Trump und die deutsche Wirtschaft: „Wir machen nicht Pfötchen vor Trump“
Arndt Kirchhoff, Unternehmer und Arbeitgeberfunktionär, über Trumps Politik, die Autoindustrie und die Arbeitszeit der Zukunft.
Herr Kirchhoff, wie sehr besorgt Sie das Tohuwabohu, das Donald Trump derzeit veranstaltet?
Ein bisschen verwirrt bin ich schon. Das passt ja auch nicht zusammen, was er da macht, und sieht nach Aktionismus aus. Grundsätzlich hoffe ich auf das Umfeld des neuen Präsidenten.
Ein Adressat von Trumps Ankündigungen und Drohungen ist die Autoindustrie, zu der auch Ihr Unternehmen gehört.
Die deutschen Autohersteller haben einen Marktanteil in den USA von sieben Prozent, die amerikanischen Unternehmen haben einen doppelt so hohen Anteil bei uns. Zölle auf beiden Seiten würden also vor allem die Amerikaner treffen.
Zu den US-Firmen zählen Sie aber auch Opel und die Ford-Werke, die hierzulande produzieren.
Ja, wir produzieren aber auch in den USA. Das größte BMW-Werk steht nicht in Bayern sondern in South Carolina, um nur ein Beispiel zu nennen. Die deutsche Autoindustrie baut jedes Jahr rund 850 000 Autos in den USA.
Und Ihr Unternehmen?
Wir sind zu 45 Prozent in Europa, zu 45 Prozent in Nordamerika und zehn Prozent im Rest der Welt tätig. Alle großen Zulieferer haben Werke in den USA. Rund 75 Prozent des Autos stammen von den Zulieferern. Wir machen Teile in den USA für Mexiko und umgekehrt. Es gibt einen GM-Pickup, der wird in Mexiko, in den USA und in Kanada gebaut. Allein für diesen Pickup liefern wir Teile im Wert von 250 Millionen Dollar, und zwar in alle drei Länder.
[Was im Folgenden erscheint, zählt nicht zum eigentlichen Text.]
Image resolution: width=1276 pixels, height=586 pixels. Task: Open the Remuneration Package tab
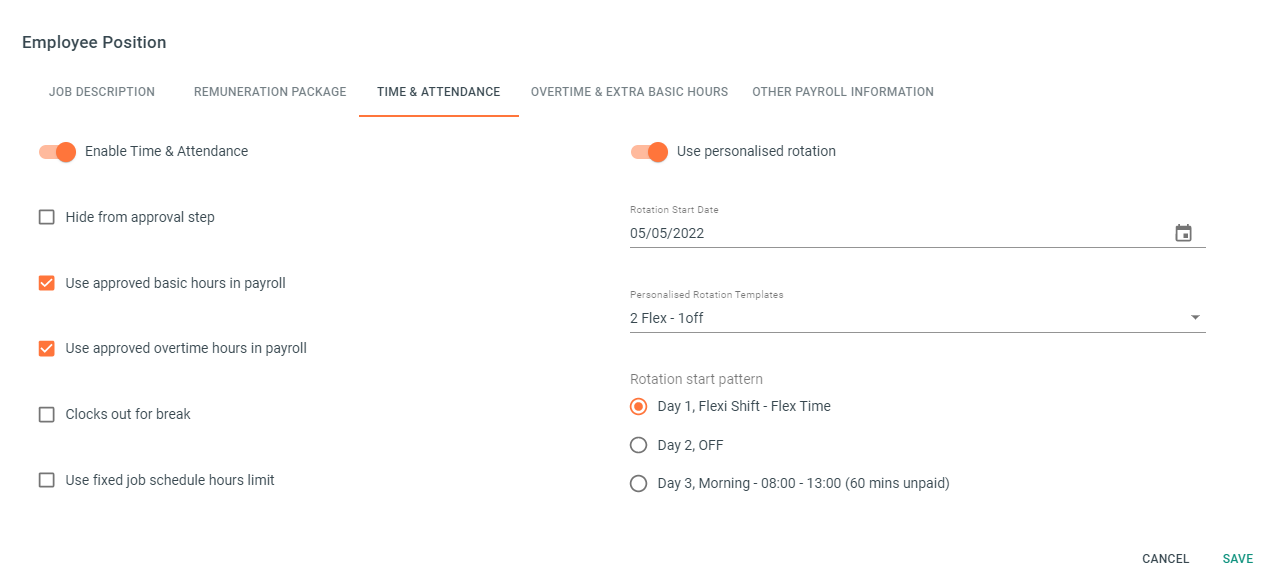coord(270,92)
Wenn man da irgendwo Zölle draufschlägt oder Handelsbeschränkungen einführt, dann gibt das ein riesiges Theater. Am Ende wird das Auto teurer, auch für Trumps Wähler.
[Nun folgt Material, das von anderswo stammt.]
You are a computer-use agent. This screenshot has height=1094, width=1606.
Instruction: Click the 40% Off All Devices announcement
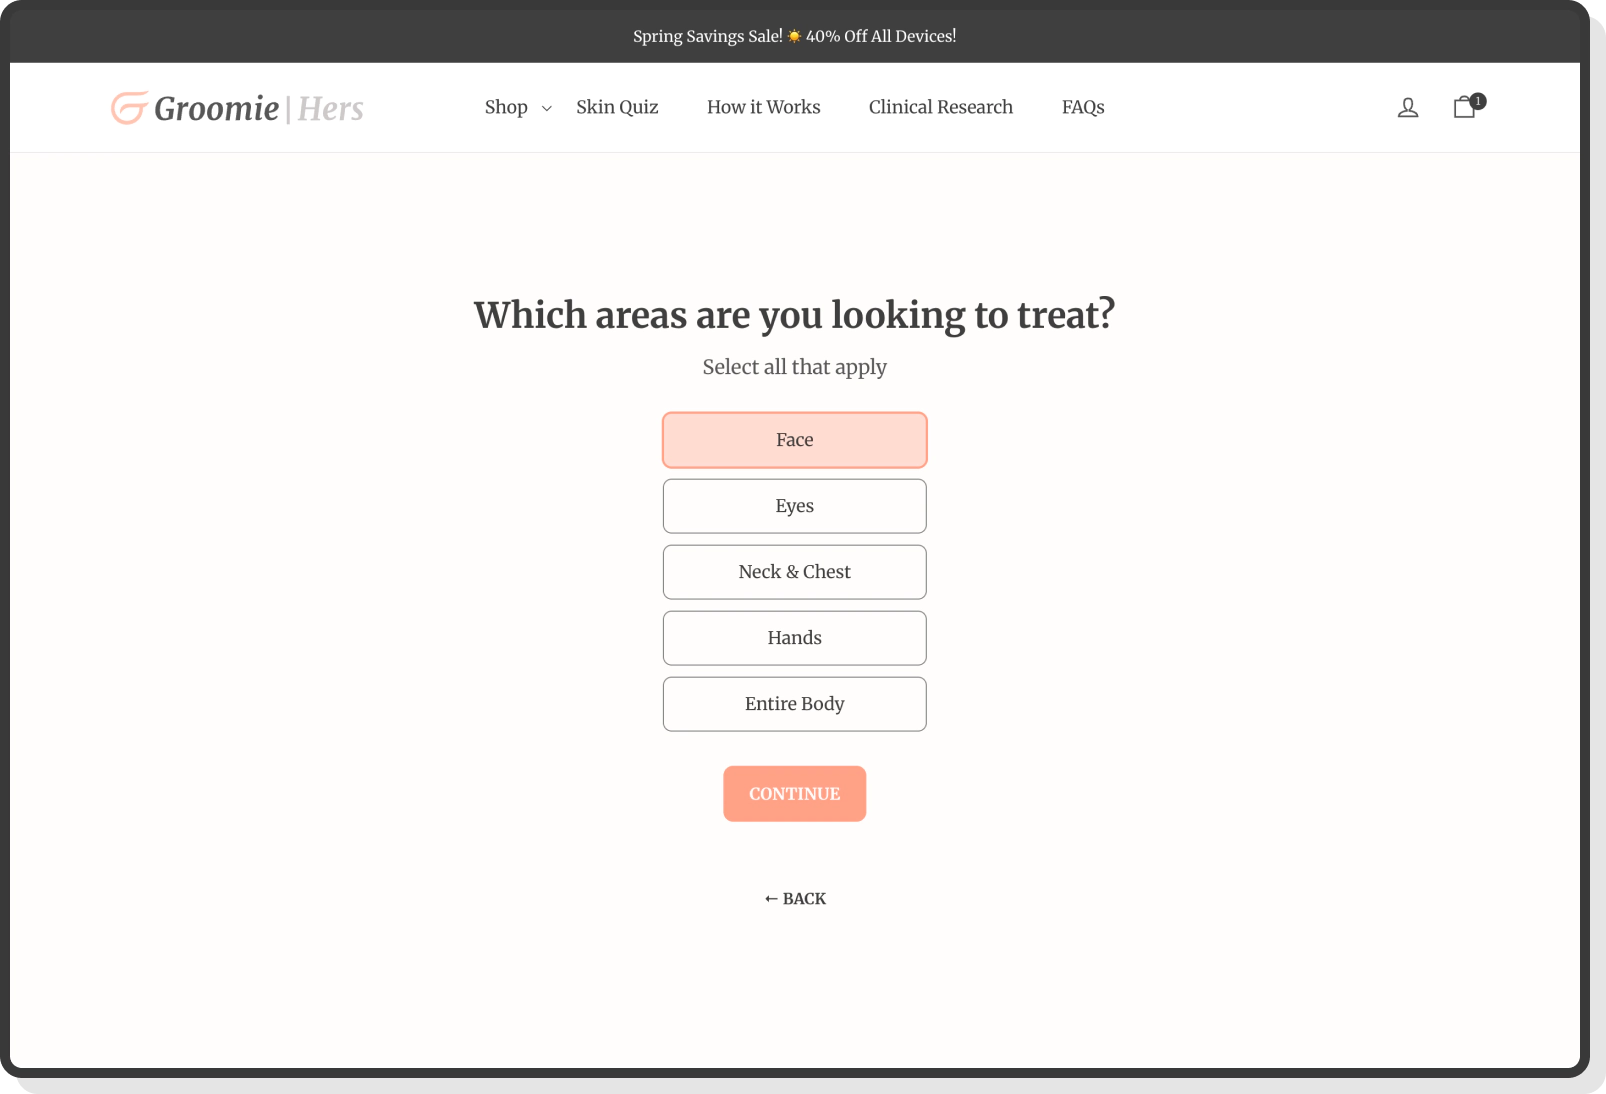[881, 36]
Die Komplexität von Wertschöpfungsketten versteht der Präsident offenbar nicht.
Dann muss ihm das mal jemand erklären. Mich hat gewundert, wie die drei großen amerikanischen Autohersteller auf den Druck reagiert haben nach dem Motto „Pfötchen hoch“. Wir haben das so nicht gemacht, auch BMW nicht.
Spüren Sie beziehungsweise Ihre Firma noch keine Auswirkung der neuen Politik?
Nein, die Stimmung in unserer Industrie ist gut. Uns geht es ja auch gut, der Export ist stark, der Arbeitsmarkt und die Nachfrage auch. Und die Amerikaner brauchen uns. Dort investieren wir zurzeit in neue Pressen, die gibt es aber in den USA nicht zu kaufen, sondern nur hier in Deutschland. Und das gilt für viele Maschinen. Wenn Trump sein Land auf Vordermann bringen will, dann braucht er dafür den deutschen Maschinenbau und die Elektroindustrie.
Und damit kann er die US-Industrie wieder aufbauen?
Die größten Probleme liegen in der Bildung und Ausbildung. In Amerika gibt es kein Ausbildungssystem und keine Facharbeiter.
Haben Sie Probleme, in den Staaten gute Leute zu kriegen?
Ja klar, die gibt es dort nicht. Die muss man sich selbst ausbilden in eigenen Lehrwerkstätten; am Markt findet man die nicht. Hier müsste Trump ansetzen: Eine Bildungsoffensive für die Schulen und die Facharbeiterausbildung. Es ist jämmerlich, mit welchem Wissen die jungen Leute aus der amerikanischen Schule kommen.
In Deutschland bekommen Sie ausreichend Azubis und Fachkräfte?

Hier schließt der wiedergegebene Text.